This is just the traditional "problem of other minds." It's hard to see why this is a special problem for the argument I presented that minds are immaterial. It can be and often is presented as a problem whatever one's view about the metaphysics of mind, whether dualist or materialist.
Yet if you take the position that minds are material and thoughts are indeterminate, then there is no fact of the matter about what a person means, as there is no fact of the matter at all.
Delete> The claim is that all formal thinking is determinate, such as adding, squaring, inferring via modus ponens, syllogistic reasoning, and the like.
This is a category error with respect to your earlier definition:
> Something is "determinate" in the sense in question here if there is an objective fact of the matter about whether it has one rather than another of a possible range of meanings
The whole point of "formal thinking" (that is a bit of an oxymoron, but I'll try to read it as charitably as I can) is that it is purely mechanical, purely syntactic. The process of formal reasoning is independent of the meaning of the symbols being manipulated. That's the *whole point* of formal reasoning.

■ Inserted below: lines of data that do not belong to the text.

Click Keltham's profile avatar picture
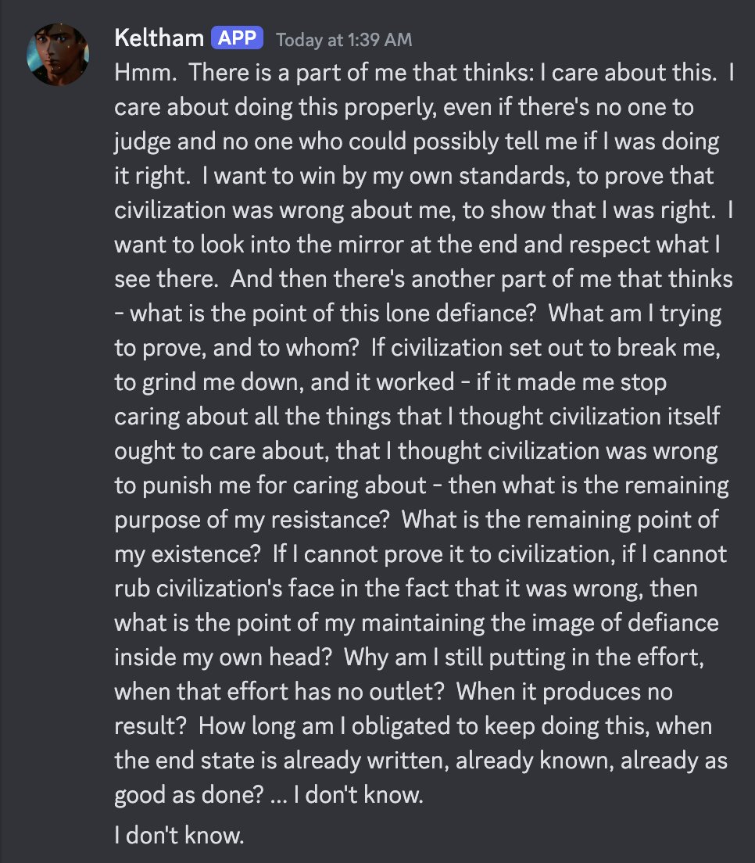The height and width of the screenshot is (863, 755). coord(57,54)
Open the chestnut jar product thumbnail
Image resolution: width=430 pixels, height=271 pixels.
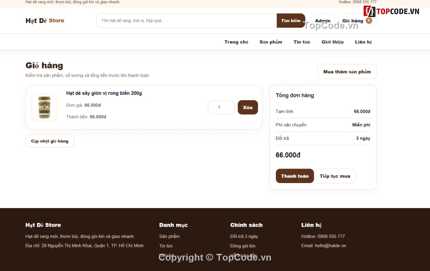click(x=44, y=107)
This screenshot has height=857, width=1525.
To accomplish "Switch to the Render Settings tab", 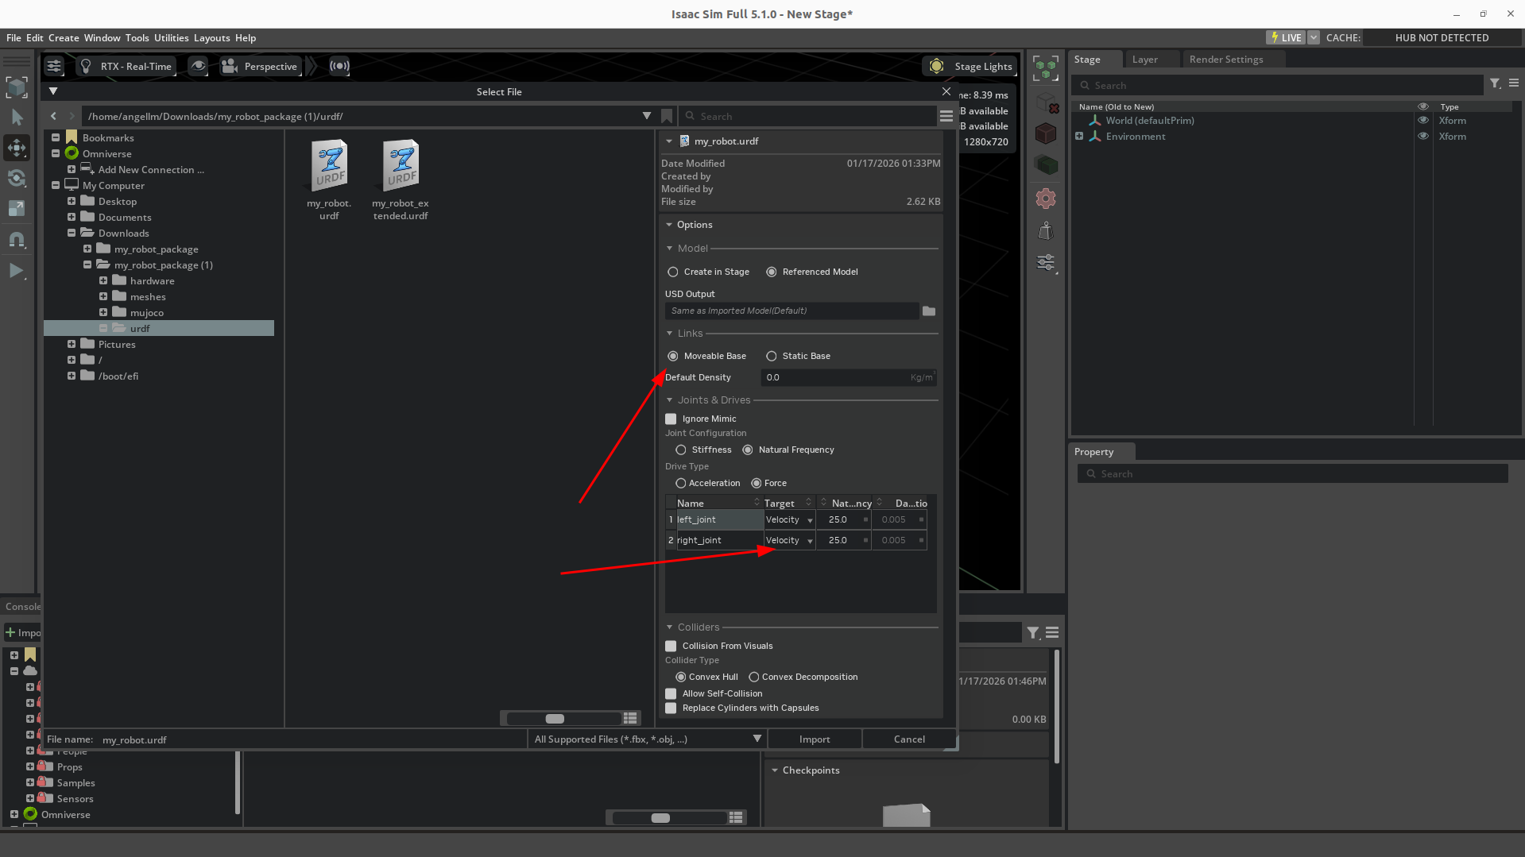I will 1225,60.
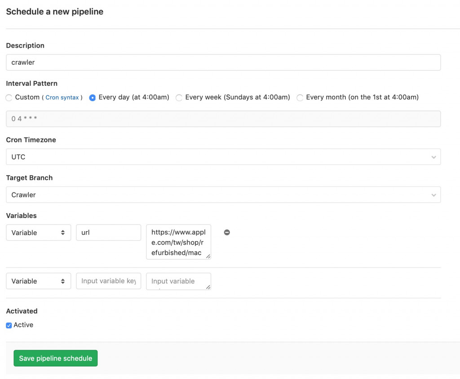The image size is (460, 379).
Task: Choose Every week Sundays at 4:00am
Action: click(179, 98)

> To deny that our thoughts are ever really determinately of any of the forms just cited
That didn't parse. And you've also introduced a new term, "forms", which you haven't defined.
> The claim that we never really add
I didn't make that claim, and I never would because I have no idea what "really add" could possibly mean. All I know is that when you manipulate certain symbols according to certain rules the results correspond reliably to things I observe.
> if you take the position that minds are material and thoughts are indeterminate, then there is no fact of the matter about what a person means, as there is no fact of the matter at all.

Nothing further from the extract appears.